(Task details) Return the lines from the line containing "You are a GUI" up to and including the line containing "point(235,86)", reproducing them exactly and nothing else.

(Given entries)
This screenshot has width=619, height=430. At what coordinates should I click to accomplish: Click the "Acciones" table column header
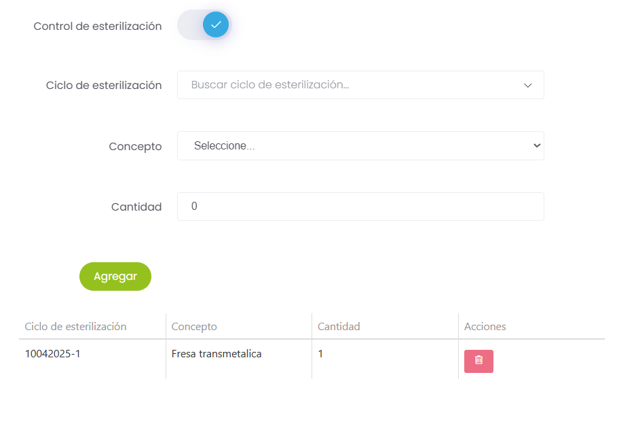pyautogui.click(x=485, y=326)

==

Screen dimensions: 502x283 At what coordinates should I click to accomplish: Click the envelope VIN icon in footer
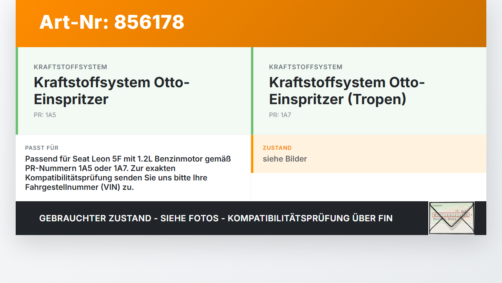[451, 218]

---

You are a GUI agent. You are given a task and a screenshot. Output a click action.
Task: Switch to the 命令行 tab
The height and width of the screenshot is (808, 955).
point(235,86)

(Full answer)
You are a GUI agent. You are given a task and a screenshot. Output a click action.
Task: Switch to the 命令行 tab
The height and width of the screenshot is (808, 955).
point(235,86)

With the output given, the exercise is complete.